In the early stages the goal is to determine if a given biomarker should be retained or excluded from a candidate list. The primary goal is to rank order and narrow down the set of biomarkers that may be suitable for critical decision making as the therapeutic moves forward. Consideration of the complete workflow employed is vital. This begins with study design and sourcing of samples, the handling of those samples and the analytical process employed, of which the computational aspects will be a critical factor for any application of -omics approaches. For this stage, where the goal is candidate biomarker identification, the robustness of the analytical approach is very much of equal consideration with other factors.

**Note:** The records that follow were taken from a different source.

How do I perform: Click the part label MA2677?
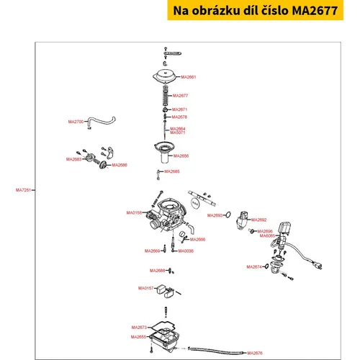[180, 96]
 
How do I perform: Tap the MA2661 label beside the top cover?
[189, 77]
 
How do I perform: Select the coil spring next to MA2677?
[165, 96]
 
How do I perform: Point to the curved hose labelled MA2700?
[101, 120]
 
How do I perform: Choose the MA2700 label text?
[76, 122]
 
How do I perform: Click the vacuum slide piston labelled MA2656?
[164, 152]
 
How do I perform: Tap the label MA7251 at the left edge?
[23, 190]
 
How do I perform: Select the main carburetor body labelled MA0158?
[167, 215]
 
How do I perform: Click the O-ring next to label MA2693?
[228, 215]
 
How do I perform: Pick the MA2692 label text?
[258, 220]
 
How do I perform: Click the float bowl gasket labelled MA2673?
[163, 326]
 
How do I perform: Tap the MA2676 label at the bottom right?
[255, 353]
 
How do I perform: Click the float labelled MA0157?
[165, 291]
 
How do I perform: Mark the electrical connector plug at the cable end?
[317, 266]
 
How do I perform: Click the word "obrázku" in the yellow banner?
[212, 11]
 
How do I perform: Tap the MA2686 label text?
[120, 165]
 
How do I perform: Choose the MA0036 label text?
[186, 251]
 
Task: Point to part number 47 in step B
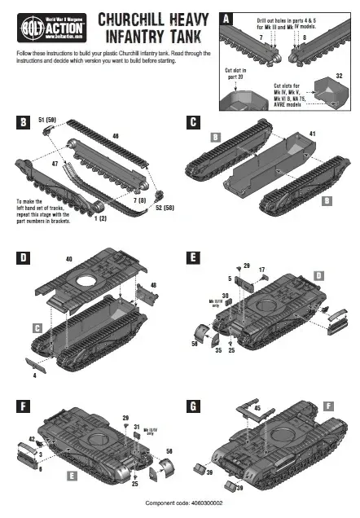click(x=55, y=164)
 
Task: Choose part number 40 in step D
click(x=69, y=259)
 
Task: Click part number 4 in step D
click(x=34, y=375)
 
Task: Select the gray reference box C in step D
click(x=37, y=327)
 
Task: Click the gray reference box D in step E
click(x=319, y=277)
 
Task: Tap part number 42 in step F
click(x=32, y=439)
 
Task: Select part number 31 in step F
click(x=137, y=426)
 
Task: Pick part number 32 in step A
click(x=339, y=74)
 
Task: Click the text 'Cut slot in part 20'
click(x=237, y=74)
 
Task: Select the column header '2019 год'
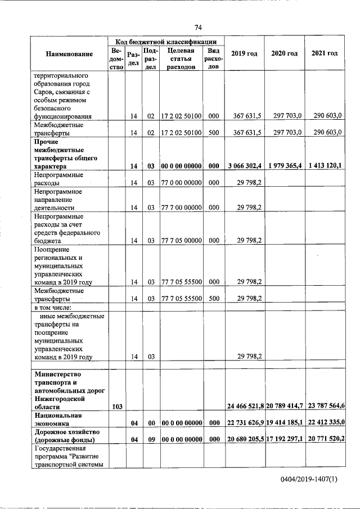tap(244, 53)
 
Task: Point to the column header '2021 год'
tap(325, 53)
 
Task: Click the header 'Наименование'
tap(69, 53)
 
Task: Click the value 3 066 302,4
tap(244, 166)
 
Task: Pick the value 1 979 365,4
tap(285, 166)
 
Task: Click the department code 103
tap(116, 406)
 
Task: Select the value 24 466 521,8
tap(245, 406)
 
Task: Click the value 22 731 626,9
tap(245, 422)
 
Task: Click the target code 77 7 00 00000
tap(182, 207)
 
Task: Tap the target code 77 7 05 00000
tap(182, 240)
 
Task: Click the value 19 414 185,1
tap(285, 422)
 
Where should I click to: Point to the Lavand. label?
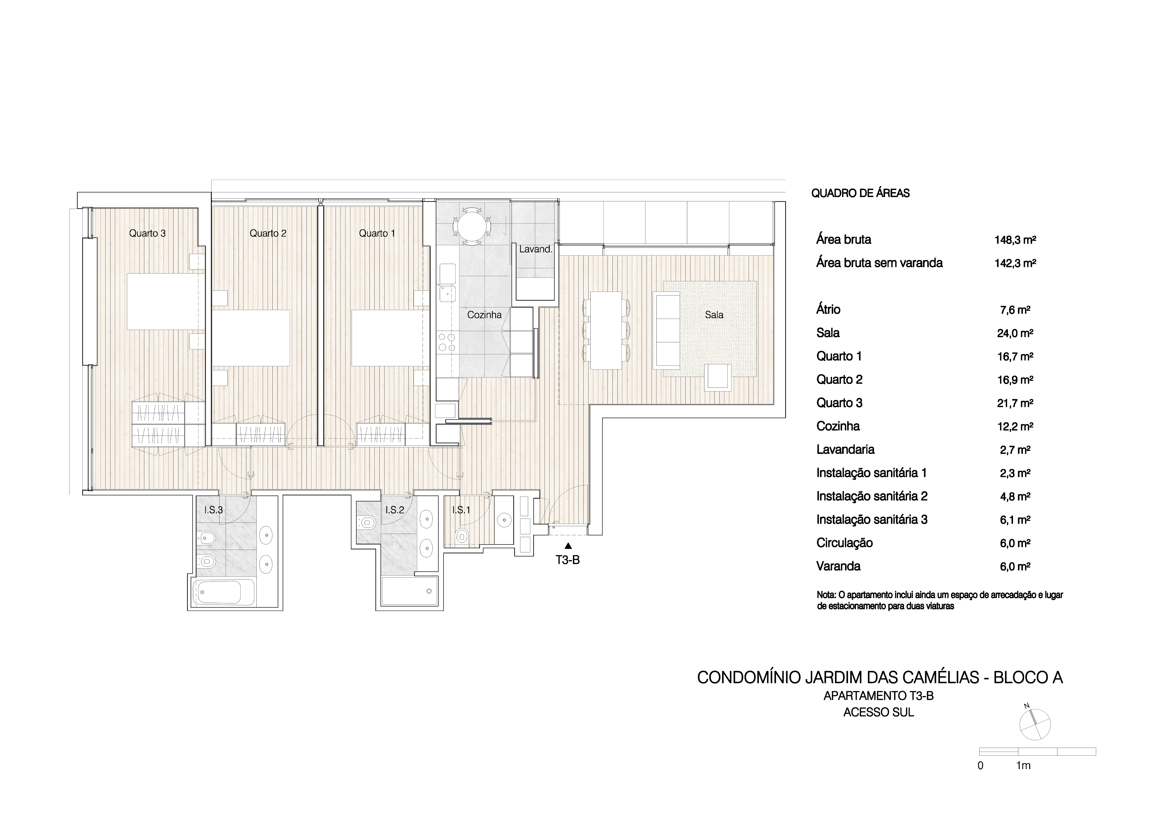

As a biomarker moves from simply one name on a list to an aspect of a decision-making process then the performance and robustness of the bioanalytical method becomes more critical. This requires regular appraisal of the analytical method used to ensure that the method, and its limitations, do not impact decision making.
One area that can often appear challenging is the use of platforms, such as flow cytometry or qPCR/ddPCR. This challenge can be overstated, as for any platform it is possible to build workflows that can provide robust data to support decision making. The key is to understand the limitations of the analytical approach and what a given method can and cannot tell you. A platform such as flow cytometry can provide highly nuanced data on target engagement and pharmacological response, but is not a platform where a six-point calibration line, or incurred sample reanalysis (ISR) can be readily performed. This is to emphasise the importance of understanding the limitations of any technology. The range of platforms that are now available means that if the question is clearly framed, a bioanalytical approach can be designed to answer it.
The key driver of the fit-for-purpose approach is that while the biomarker remains the same the decisions made based on its changes will differ. This then informs Bioanalytical Method validation: the requirement to define the robustness and reliability of an assay. This in turn determines how we interpret the resultant data. The same analytical platform and reagents may be used throughout a process with modifications to ensure, for example, that the method works with changing sample types and collection methods, or that the analyte shows appropriate stability under clinical trial conditions. There is an ongoing extension of the method, and in some cases the requirement of the method may be used to inform study design.
A more significant challenge arises when changes to analytical platforms, or fundamental aspects of the assay must occur. A requirement to improve assay sensitivity may involve the generation of new reagents that show lower background or allow a shift to a different analytical approach. This places a significant emphasis on project planning and cross team communication. It is always best to let your bioanalytical team know well in advance if they will need to improve sensitivity by 100-fold while also maintaining acceptable accuracy and precision.